On his association with Shah Rukh Khan during his Nokia days, he recalls roping in the celebrity actor to endorse the Nokia brand in the aftermath of the BL5C battery recall crisis that Nokia faced in August 2007. Shah Rukh became Nokia’s brand ambassador. Then in 2008, Shah Rukh won the bid for the KKR team in the IPL auction. Nokia became the lead sponsor of KKR. The first two years of KKR in IPL were a disaster and Nokia had to take a hit. Shah Rukh called Nokia and offered to give two days of his time, free of cost, for any promo or ad campaign.

Shivakumar told the actor, “Shah Rukh. That's very generous of you but our deal is with the KKR team and not with you. The team has failed and that is the risk Nokia has taken. Let’s stay friends.” Nokia continued with KKR and KKR won the title in 2012 and 2014. 

“One of the things I like about Shah Rukh is that he gives the sponsors his full value and always goes the extra mile. He is a very bright, smart, razor-sharp, and very humorous person. I am absolutely certain and I have said this many times that if Shah Rukh had not been a film star, he would have been a successful CEO somewhere.”  

Facing a bad boss

How should one handle a bad boss? It is a huge dilemma but Shivakumar has a recipe. “Draw a 2 by 2 matrix. On the one side of this matrix, place your strength and weakness and on the other side, the boss’s strength and weakness. The box where your strength is also your boss’s strength is a ‘Lose’ box because your boss will always say that he is better than you. With the box where you have strength and boss has a weakness, you have to be very careful and sensitive in coaching him, without meaning to coach him. 

The next box is where you have weakness and the boss has strength. This is a fantastic box. You can learn from your boss and tell him that that he is damn good at it. The last box is where you and your boss both have weakness. This spells trouble for the company.”

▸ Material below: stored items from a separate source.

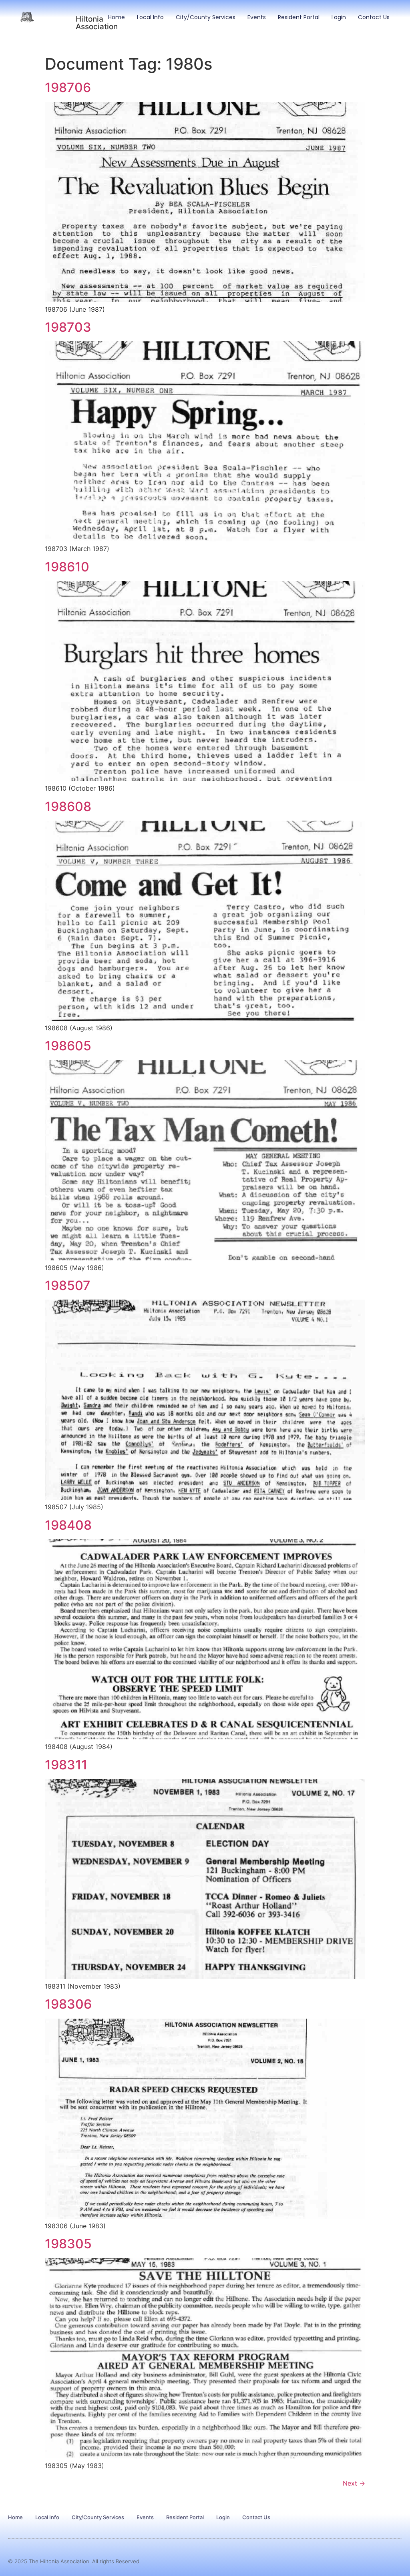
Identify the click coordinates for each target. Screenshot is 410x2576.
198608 (68, 806)
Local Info (150, 17)
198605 (68, 1046)
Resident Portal (299, 17)
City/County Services (205, 17)
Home (116, 17)
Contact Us (374, 17)
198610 (67, 567)
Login (339, 17)
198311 (66, 1765)
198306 (68, 2004)
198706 (68, 87)
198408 (68, 1525)
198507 (67, 1285)
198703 (68, 327)
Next (354, 2483)
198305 (68, 2243)
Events (256, 17)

According to Shivakumar, young people today do not like tough bosses but they can learn a lot from such bosses and develop critical thinking. “If your boss is tough but fair, work for him.”

Look for ‘company people’

On handling incompetent subordinates, Shivakumar has a unique take. “A bad subordinate is one who places himself above his team. Then there are those who cannot give credit to people and have poor value systems. The third type of people discourages their team members from sending any information up to their superiors. If you come across them, engage with them and clarify your expectations. If they perform well, you can tolerate them. If not, you have to give up on them.” 

Shivakumar continues, “There are also people who have good value systems but their performance may be poor. You can coach them. One trait I always look for is: is this person a company person? I mean to ask, does he place the company's interests above anything else? If so, back him.” 

Which one will you choose: A good company with a bad boss or a bad company with a good boss? Shiv’s option is ‘a good company with a bad boss.’ He reasons that since fundamentally the company is good, there are good chances that they will replace the bad boss.

Believing in yourself

“If my boss moves to another place and he calls me, is it advisable to quit my job and go with him?” Shiv Shivakumar answers that it is not a good choice. “It means you don’t believe in yourself but in your boss. You need to build your own brand. The boss also sends a signal that he does not trust the people in his new company. I have never taken people from my previous company. This system of taking people from the previous company may work well in the US but not in India.”

If you are in a good job, should you respond to a head hunter? “Always return a phone call of a head hunter. You need not quit your job but it keeps you in play. Don’t be arrogant when you do well,” says Shiv Shivakumar as words of wisdom.

(The author is a freelance writer based in Chennai, a corporate trainer, and a visiting faculty for various B-Schools.)